• **WHAT IS EXPECTED**: Word-for-word repetition of the records below is needed, but only from the line holding "SEGUIR NO TELEGRAM (126, 418)" through the final line, with pictures excluded.

########################################

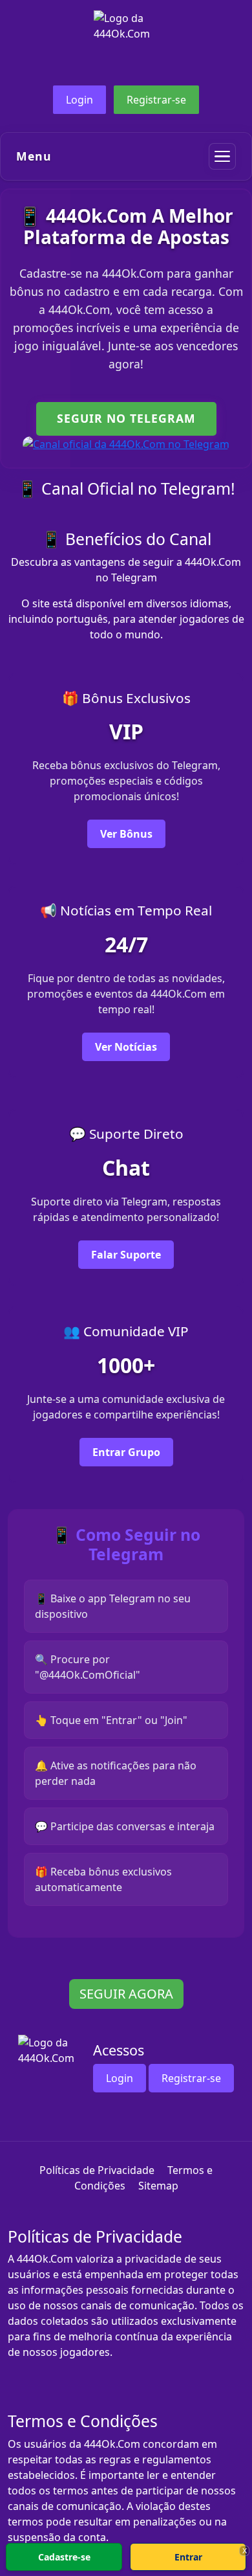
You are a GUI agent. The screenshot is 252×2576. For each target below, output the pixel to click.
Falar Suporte (126, 1255)
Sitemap (158, 2185)
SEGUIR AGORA (126, 1993)
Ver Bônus (126, 834)
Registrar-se (156, 100)
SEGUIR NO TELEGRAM (126, 418)
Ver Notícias (126, 1047)
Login (79, 100)
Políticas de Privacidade (96, 2170)
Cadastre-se (64, 2557)
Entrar (188, 2557)
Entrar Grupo (126, 1452)
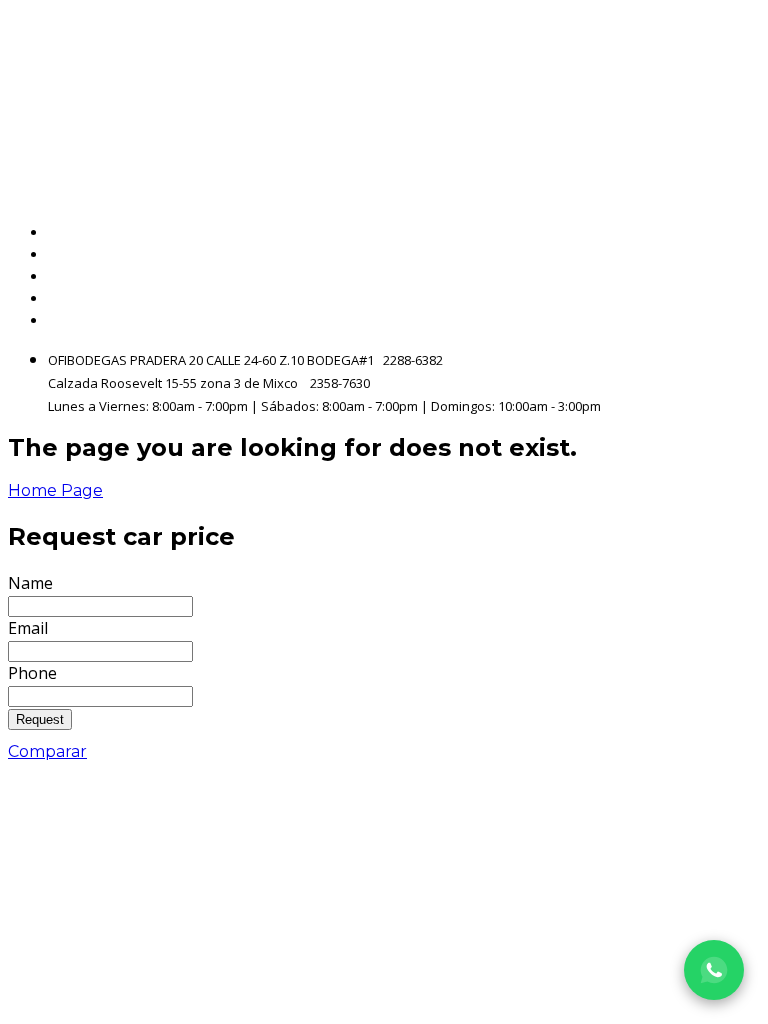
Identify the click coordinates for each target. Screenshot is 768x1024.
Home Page (55, 490)
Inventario (719, 254)
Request (40, 719)
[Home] (224, 96)
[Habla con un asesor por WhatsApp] (714, 970)
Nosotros (724, 276)
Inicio (739, 232)
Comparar (47, 751)
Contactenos (709, 298)
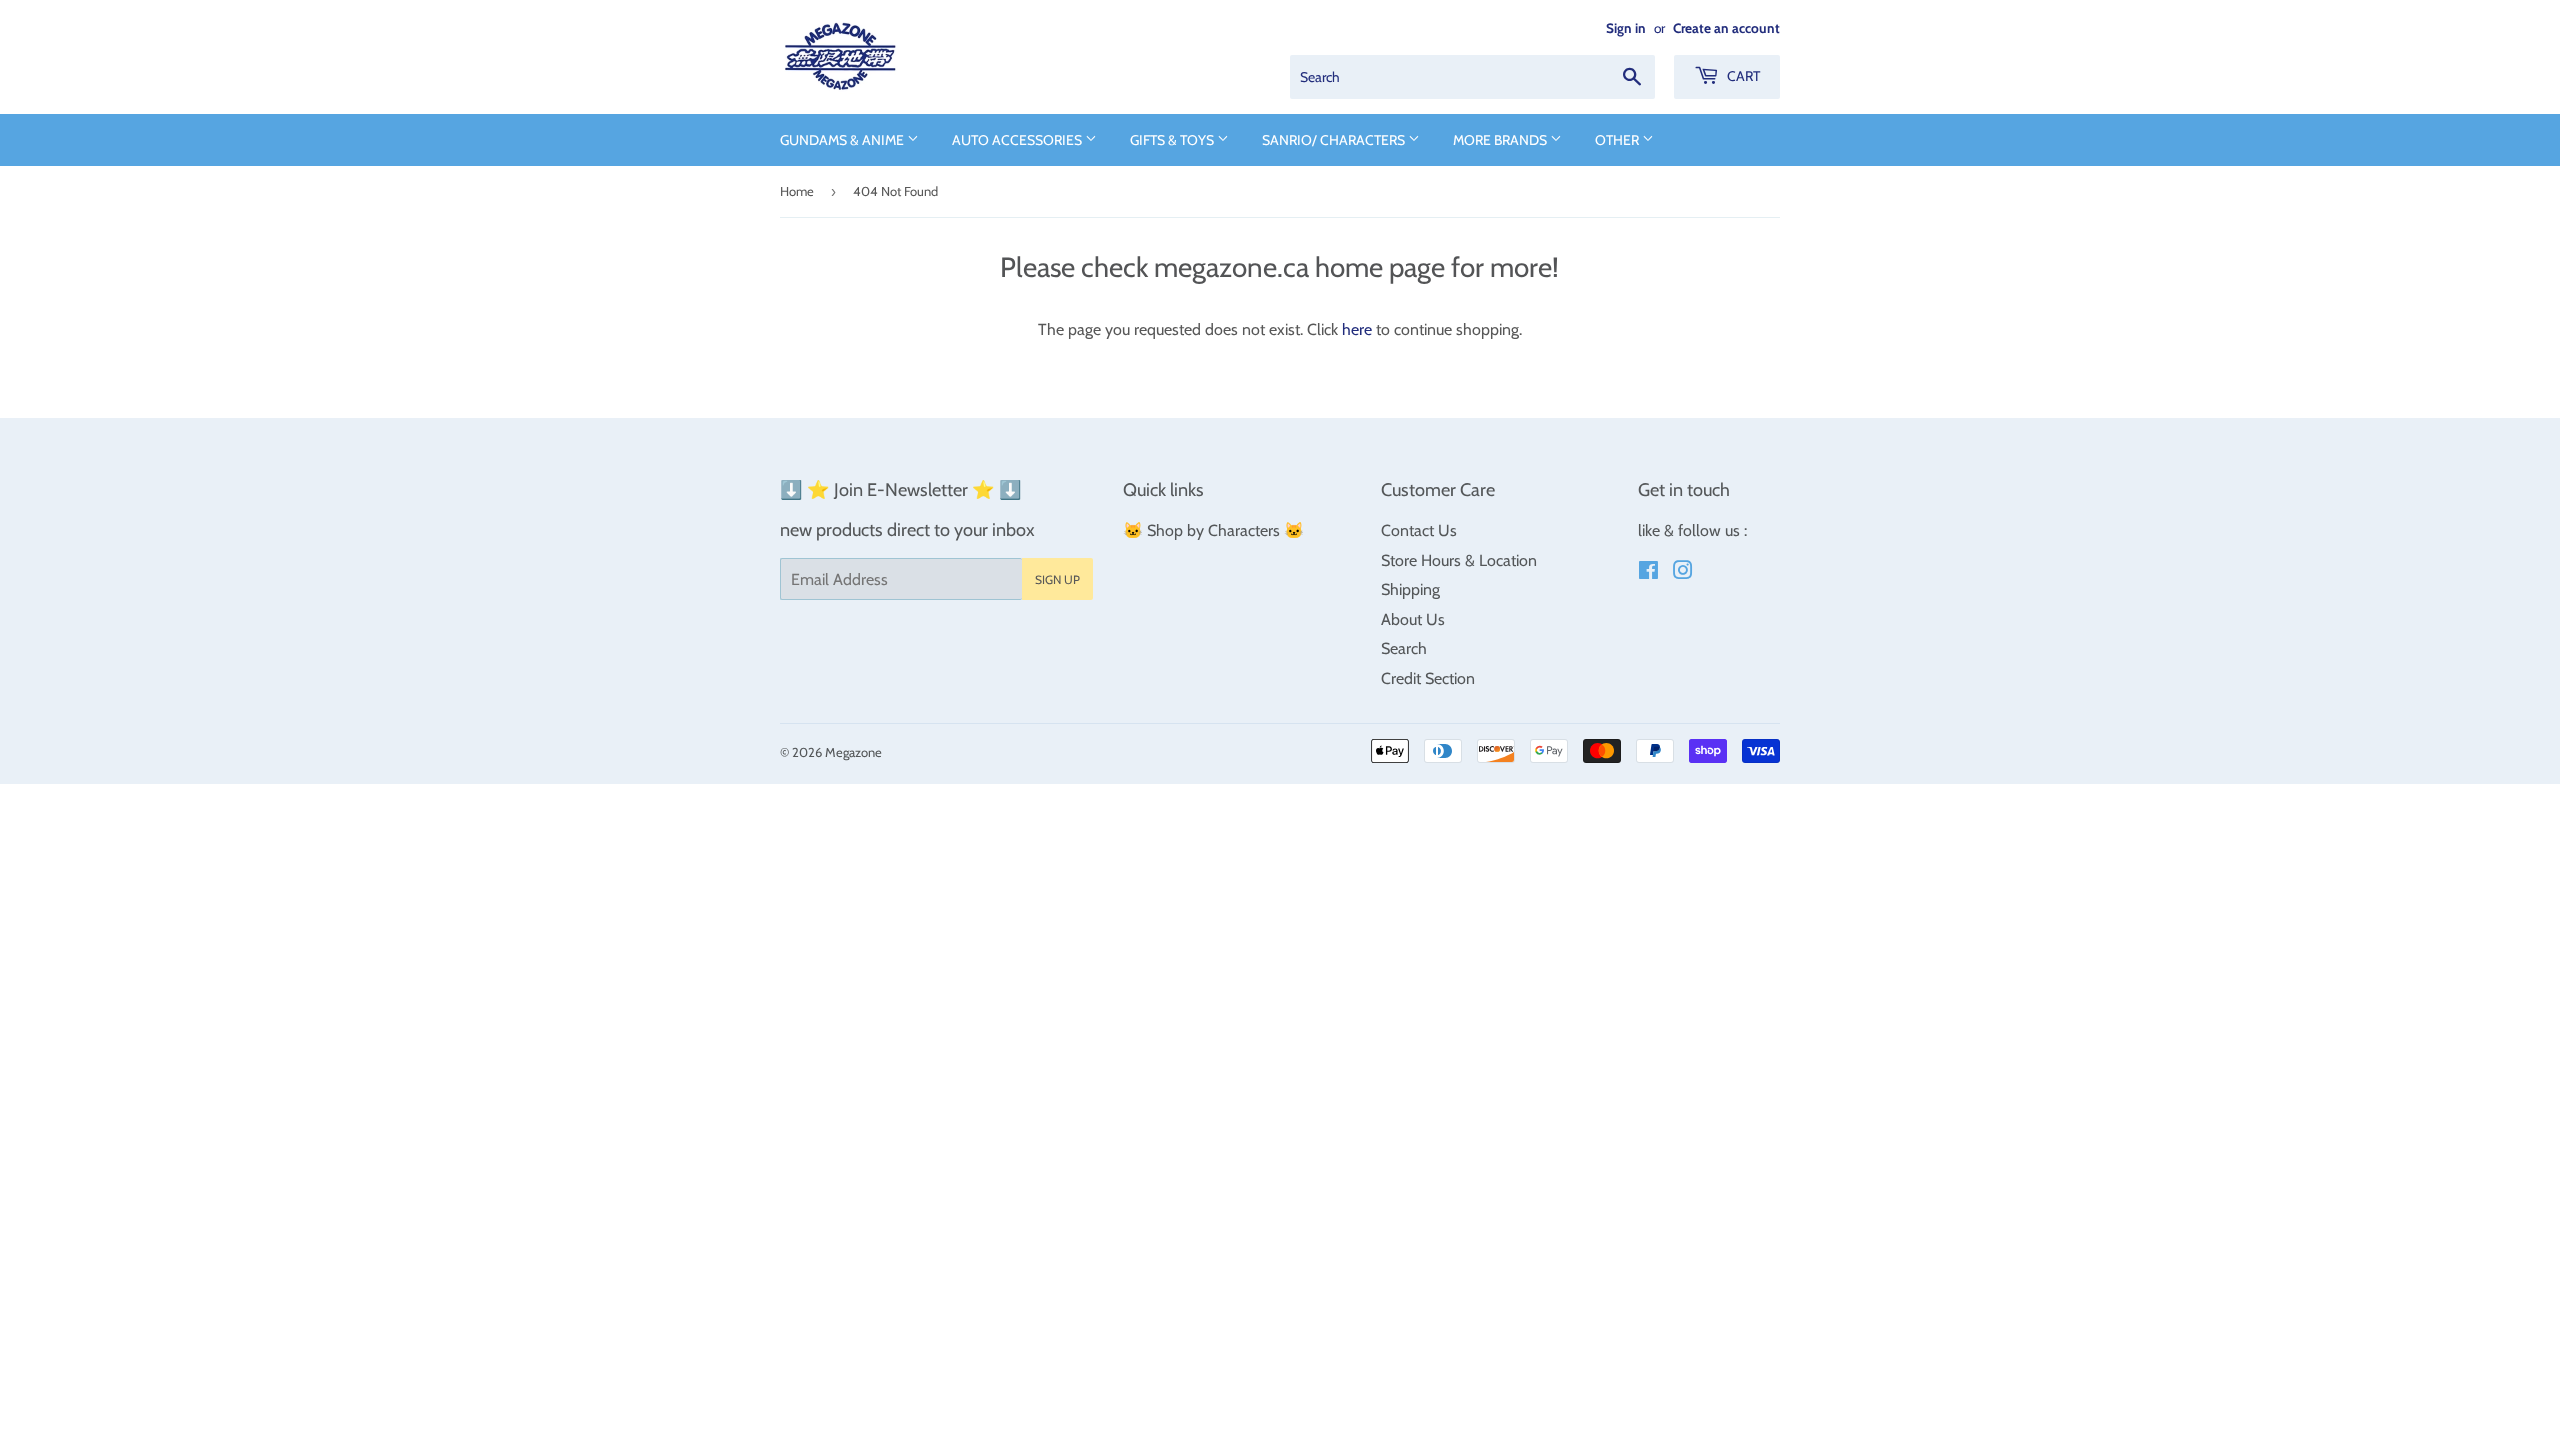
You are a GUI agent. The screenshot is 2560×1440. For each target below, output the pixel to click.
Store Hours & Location (1459, 560)
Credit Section (1428, 678)
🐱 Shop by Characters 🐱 (1213, 530)
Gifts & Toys (1173, 140)
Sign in (1626, 28)
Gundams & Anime (843, 140)
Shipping (1410, 589)
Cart (1742, 76)
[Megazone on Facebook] (1648, 572)
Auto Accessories (1018, 140)
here (1357, 329)
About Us (1413, 619)
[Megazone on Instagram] (1683, 572)
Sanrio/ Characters (1335, 140)
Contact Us (1419, 530)
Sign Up (1057, 579)
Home (797, 191)
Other (1618, 140)
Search (1404, 648)
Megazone (853, 752)
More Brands (1501, 140)
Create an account (1726, 28)
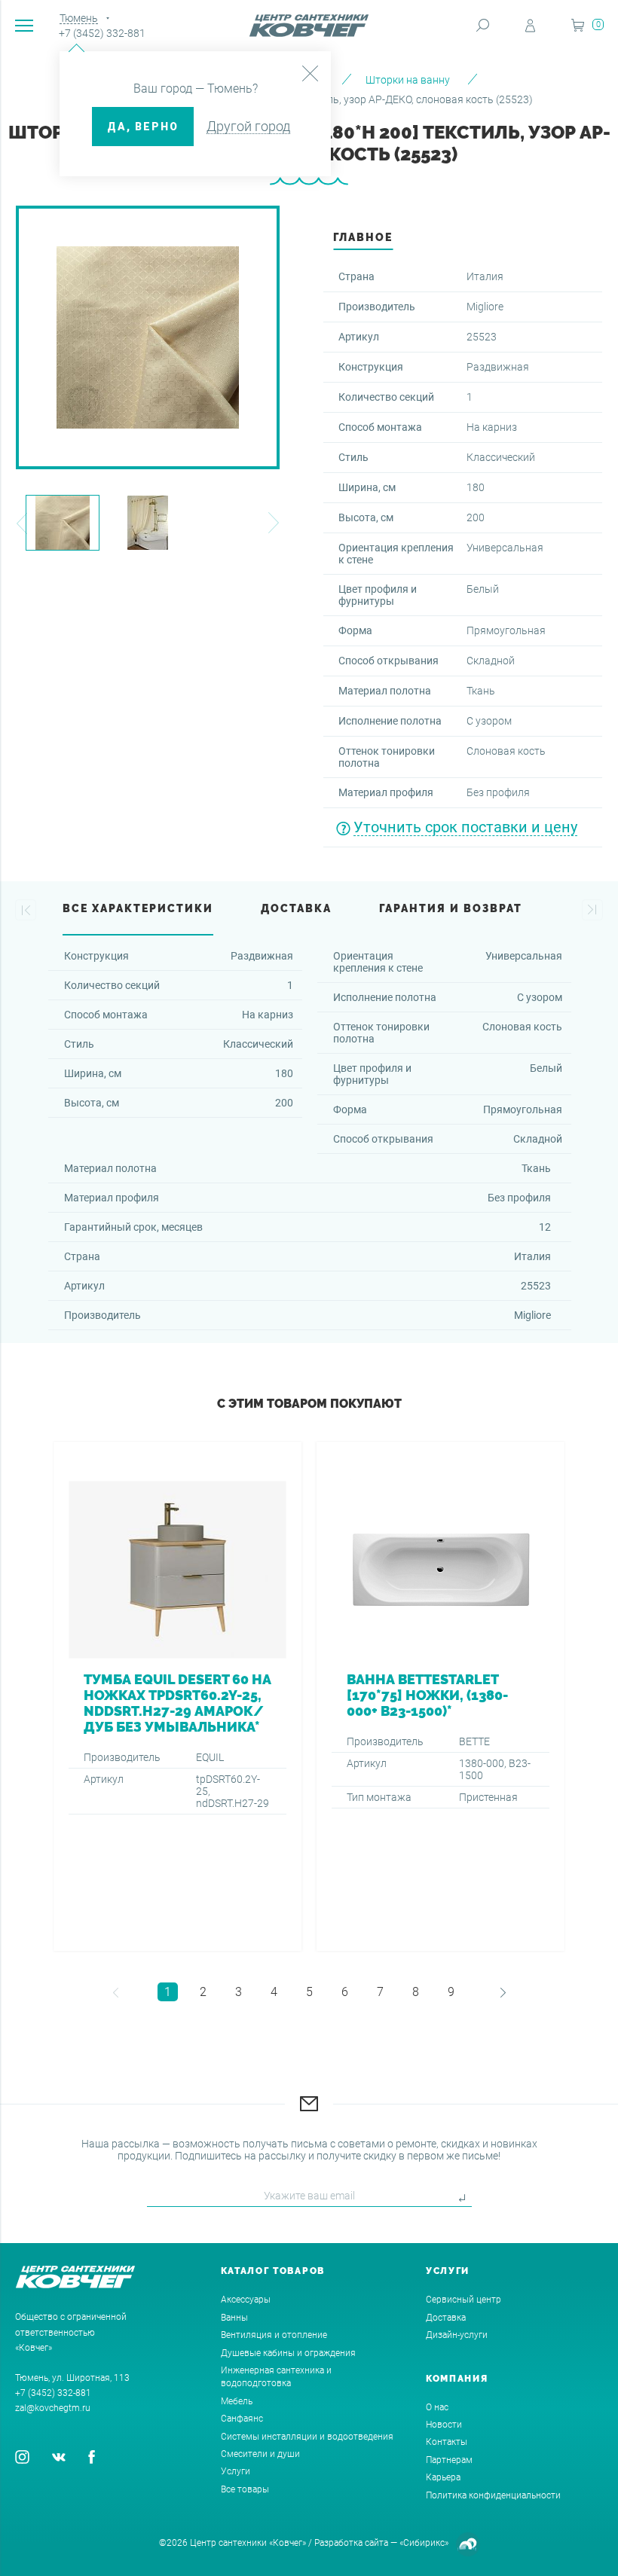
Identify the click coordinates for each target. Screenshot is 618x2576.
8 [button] (415, 1992)
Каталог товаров (273, 2271)
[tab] (363, 241)
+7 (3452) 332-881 (102, 33)
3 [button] (238, 1992)
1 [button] (167, 1992)
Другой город (248, 126)
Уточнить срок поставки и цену (465, 827)
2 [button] (203, 1992)
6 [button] (344, 1992)
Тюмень (79, 18)
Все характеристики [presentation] (138, 908)
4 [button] (274, 1992)
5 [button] (309, 1992)
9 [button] (451, 1992)
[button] (21, 523)
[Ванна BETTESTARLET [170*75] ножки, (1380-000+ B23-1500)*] (440, 1696)
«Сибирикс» (423, 2543)
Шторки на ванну (408, 80)
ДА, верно (143, 126)
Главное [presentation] (363, 237)
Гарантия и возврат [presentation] (450, 908)
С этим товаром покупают (309, 1403)
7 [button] (380, 1992)
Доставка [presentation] (296, 908)
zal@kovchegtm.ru (52, 2408)
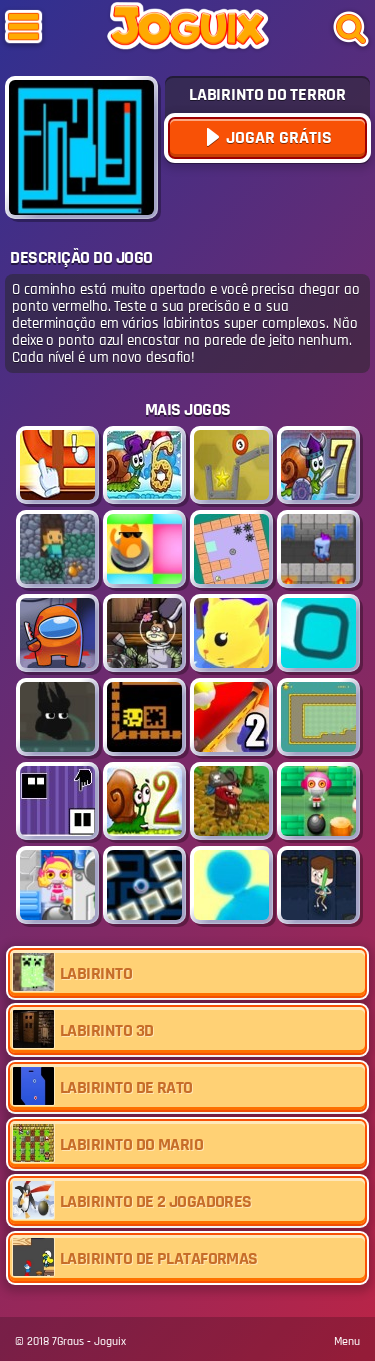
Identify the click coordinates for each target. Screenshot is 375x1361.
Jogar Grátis (277, 137)
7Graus (68, 1341)
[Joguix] (188, 30)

########################################

• **WRITTEN SOLUTION**:
SEGUIR NO TELEGRAM (126, 418)
Ver Notícias (126, 1047)
Login (79, 100)
Políticas de Privacidade (96, 2170)
Cadastre-se (64, 2557)
Entrar (188, 2557)
Entrar Grupo (126, 1452)
Identify the click coordinates for each target. Screenshot is 768x1024.
Home Page (55, 490)
Inventario (719, 254)
Request (40, 719)
[Home] (224, 96)
[Habla con un asesor por WhatsApp] (714, 970)
Nosotros (724, 276)
Inicio (739, 232)
Comparar (47, 751)
Contactenos (709, 298)
You are a GUI agent. The screenshot is 2560×1440. For each target below, output the pixel to click.
Store Hours & Location (1459, 560)
Credit Section (1428, 678)
🐱 Shop by Characters 🐱 (1213, 530)
Gifts & Toys (1173, 140)
Sign in (1626, 28)
Gundams & Anime (843, 140)
Shipping (1410, 589)
Cart (1742, 76)
[Megazone on Facebook] (1648, 572)
Auto Accessories (1018, 140)
here (1357, 329)
About Us (1413, 619)
[Megazone on Instagram] (1683, 572)
Sanrio/ Characters (1335, 140)
Contact Us (1419, 530)
Sign Up (1057, 579)
Home (797, 191)
Other (1618, 140)
Search (1404, 648)
Megazone (853, 752)
More Brands (1501, 140)
Create an account (1726, 28)
Identify the click coordinates for each target. Screenshot is 618x2576.
8 [button] (415, 1992)
Каталог товаров (273, 2271)
[tab] (363, 241)
+7 (3452) 332-881 (102, 33)
3 [button] (238, 1992)
1 [button] (167, 1992)
Другой город (248, 126)
Уточнить срок поставки и цену (465, 827)
2 [button] (203, 1992)
6 [button] (344, 1992)
Тюмень (79, 18)
Все характеристики [presentation] (138, 908)
4 [button] (274, 1992)
5 [button] (309, 1992)
9 [button] (451, 1992)
[button] (21, 523)
[Ванна BETTESTARLET [170*75] ножки, (1380-000+ B23-1500)*] (440, 1696)
«Сибирикс» (423, 2543)
Шторки на ванну (408, 80)
ДА, верно (143, 126)
Главное [presentation] (363, 237)
Гарантия и возврат [presentation] (450, 908)
С этим товаром покупают (309, 1403)
7 [button] (380, 1992)
Доставка [presentation] (296, 908)
zal@kovchegtm.ru (52, 2408)
Identify the click coordinates for each target. Screenshot is 375x1361.
Jogar Grátis (277, 137)
7Graus (68, 1341)
[Joguix] (188, 30)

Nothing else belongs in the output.